Istotna z punktu widzenia serwerów, na których opiera swoje działanie uniwersytet, będzie informacja o wyłączeniu prądu.
– Kiedy ta informacja od nas przyjdzie wcześniej, jesteśmy w stanie wyłączyć w odpowiednim momencie i zabezpieczyć dane. Jeżeli stanie się jakaś katastrofa, no to ciężko będzie podnieść wówczas serwery – przyznaje rzeczniczka Uniwersytetu Wrocławskiego.
W zabezpieczaniu, podobnie jak na Politechnice, pomagają wolontariusze.
– Staramy się na bieżąco w naszych mediach społecznościowych głównie informować, gdzie trwają prace zabezpieczające i gdzie potrzebne są ręce do pracy. Muszę powiedzieć, że dostajemy na przykład w jednym momencie zapotrzebowanie na osoby, na wolontariuszy, po czym po minucie już nie potrzeba rąk dodatkowych, bo już zgłosili się chętni, za co bardzo serdecznie dziękujemy – mówi Katarzyna Górowicz-Maćkiewicz.
Uniwersytet umożliwia także wcześniejsze kwaterowanie w swoich akademikach.
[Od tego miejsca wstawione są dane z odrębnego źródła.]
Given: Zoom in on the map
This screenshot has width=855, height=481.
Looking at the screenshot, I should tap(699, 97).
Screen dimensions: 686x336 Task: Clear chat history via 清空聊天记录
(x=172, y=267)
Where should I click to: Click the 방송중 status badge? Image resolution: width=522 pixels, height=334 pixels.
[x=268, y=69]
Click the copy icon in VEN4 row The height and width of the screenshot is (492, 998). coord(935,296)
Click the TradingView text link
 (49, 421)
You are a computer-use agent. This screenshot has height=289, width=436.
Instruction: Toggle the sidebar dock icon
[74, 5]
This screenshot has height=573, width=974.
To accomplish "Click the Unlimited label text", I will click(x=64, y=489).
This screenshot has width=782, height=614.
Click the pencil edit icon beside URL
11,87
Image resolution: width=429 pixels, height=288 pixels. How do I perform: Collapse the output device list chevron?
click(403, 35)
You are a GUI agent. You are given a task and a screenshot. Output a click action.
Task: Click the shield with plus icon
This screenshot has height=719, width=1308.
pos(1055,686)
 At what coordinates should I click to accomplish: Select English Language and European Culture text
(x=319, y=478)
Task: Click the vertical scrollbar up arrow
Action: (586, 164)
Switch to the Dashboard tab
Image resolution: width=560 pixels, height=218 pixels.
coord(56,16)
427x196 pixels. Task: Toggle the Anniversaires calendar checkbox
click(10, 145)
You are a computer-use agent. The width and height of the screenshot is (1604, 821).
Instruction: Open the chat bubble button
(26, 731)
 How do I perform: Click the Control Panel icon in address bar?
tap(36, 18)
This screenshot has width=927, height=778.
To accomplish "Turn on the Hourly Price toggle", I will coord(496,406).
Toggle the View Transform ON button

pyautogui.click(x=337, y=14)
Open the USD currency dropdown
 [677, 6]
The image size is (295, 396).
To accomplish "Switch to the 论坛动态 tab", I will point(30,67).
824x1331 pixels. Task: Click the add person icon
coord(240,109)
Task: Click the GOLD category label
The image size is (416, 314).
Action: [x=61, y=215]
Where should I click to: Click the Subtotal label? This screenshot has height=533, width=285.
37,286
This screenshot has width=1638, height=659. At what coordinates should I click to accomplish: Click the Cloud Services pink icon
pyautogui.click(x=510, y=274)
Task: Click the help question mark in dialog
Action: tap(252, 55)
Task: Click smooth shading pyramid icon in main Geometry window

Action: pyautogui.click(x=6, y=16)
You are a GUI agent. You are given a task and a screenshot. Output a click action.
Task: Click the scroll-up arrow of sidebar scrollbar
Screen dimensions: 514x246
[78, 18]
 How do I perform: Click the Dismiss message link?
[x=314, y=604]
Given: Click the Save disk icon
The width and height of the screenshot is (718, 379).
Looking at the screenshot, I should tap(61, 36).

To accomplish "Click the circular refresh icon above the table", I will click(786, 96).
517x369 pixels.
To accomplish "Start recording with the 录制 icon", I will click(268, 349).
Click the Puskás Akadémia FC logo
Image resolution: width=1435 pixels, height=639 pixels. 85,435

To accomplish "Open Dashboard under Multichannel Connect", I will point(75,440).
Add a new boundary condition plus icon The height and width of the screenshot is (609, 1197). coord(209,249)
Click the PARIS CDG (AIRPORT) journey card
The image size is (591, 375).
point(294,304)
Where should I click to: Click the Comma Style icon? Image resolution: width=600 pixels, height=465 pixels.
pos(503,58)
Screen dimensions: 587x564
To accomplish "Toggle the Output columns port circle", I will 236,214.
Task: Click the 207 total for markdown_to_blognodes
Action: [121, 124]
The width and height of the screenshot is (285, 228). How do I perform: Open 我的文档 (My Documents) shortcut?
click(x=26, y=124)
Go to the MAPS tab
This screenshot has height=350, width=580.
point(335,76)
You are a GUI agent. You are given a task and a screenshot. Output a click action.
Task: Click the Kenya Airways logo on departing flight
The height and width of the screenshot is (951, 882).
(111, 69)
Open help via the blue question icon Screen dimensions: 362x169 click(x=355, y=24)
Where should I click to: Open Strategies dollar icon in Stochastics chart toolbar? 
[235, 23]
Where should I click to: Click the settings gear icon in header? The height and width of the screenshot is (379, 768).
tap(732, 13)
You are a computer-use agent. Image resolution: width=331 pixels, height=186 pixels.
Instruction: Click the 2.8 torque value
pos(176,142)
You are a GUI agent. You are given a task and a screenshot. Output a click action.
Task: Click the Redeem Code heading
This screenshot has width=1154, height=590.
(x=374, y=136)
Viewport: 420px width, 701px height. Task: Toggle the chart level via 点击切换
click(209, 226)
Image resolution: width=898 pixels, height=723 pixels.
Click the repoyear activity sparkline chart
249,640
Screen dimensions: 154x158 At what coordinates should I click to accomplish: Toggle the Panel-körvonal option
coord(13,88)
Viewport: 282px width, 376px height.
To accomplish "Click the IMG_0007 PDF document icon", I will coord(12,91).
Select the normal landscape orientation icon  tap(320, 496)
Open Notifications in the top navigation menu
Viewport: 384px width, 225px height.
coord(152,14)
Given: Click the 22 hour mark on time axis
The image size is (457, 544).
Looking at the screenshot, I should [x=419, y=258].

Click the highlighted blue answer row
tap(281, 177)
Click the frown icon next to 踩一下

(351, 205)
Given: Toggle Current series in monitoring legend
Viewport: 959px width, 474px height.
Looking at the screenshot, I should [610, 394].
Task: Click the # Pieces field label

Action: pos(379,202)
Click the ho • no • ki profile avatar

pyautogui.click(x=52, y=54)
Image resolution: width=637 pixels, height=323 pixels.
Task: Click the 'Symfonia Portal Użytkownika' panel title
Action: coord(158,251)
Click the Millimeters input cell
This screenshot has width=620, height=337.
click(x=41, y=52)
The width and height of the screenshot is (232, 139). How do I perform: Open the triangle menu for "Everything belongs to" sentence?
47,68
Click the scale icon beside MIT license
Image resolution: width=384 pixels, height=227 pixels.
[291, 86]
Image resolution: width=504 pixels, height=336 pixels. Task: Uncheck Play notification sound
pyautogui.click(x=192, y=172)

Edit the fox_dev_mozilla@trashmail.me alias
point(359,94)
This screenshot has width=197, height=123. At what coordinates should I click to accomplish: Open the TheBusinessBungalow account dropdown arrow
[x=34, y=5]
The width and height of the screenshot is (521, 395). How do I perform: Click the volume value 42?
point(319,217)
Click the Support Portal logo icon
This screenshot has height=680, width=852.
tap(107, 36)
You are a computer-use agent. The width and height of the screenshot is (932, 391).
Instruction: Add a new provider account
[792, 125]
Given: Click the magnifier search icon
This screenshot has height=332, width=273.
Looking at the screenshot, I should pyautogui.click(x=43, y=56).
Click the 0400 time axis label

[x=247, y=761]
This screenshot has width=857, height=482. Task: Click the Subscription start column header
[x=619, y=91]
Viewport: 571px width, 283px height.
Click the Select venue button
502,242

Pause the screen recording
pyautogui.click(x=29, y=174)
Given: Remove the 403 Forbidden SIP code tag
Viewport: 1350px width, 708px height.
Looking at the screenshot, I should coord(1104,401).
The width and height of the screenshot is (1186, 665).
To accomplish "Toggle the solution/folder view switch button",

– Jeżeli chodzi o domy studenckie, to tutaj chciałabym powiedzieć, że osoby, które otrzymały dom studencki i które teraz potrzebują z powodu sytuacji powodziowej, czy to z Kotliny Kłodzkiej, czy z innych rejonów, chciałyby wcześniej zamieszkać w akademiku, pomijając harmonogram, to jest taka możliwość i należy się kontaktować z kierownikami domów studenckich – dodaje rzeczniczka prasowa.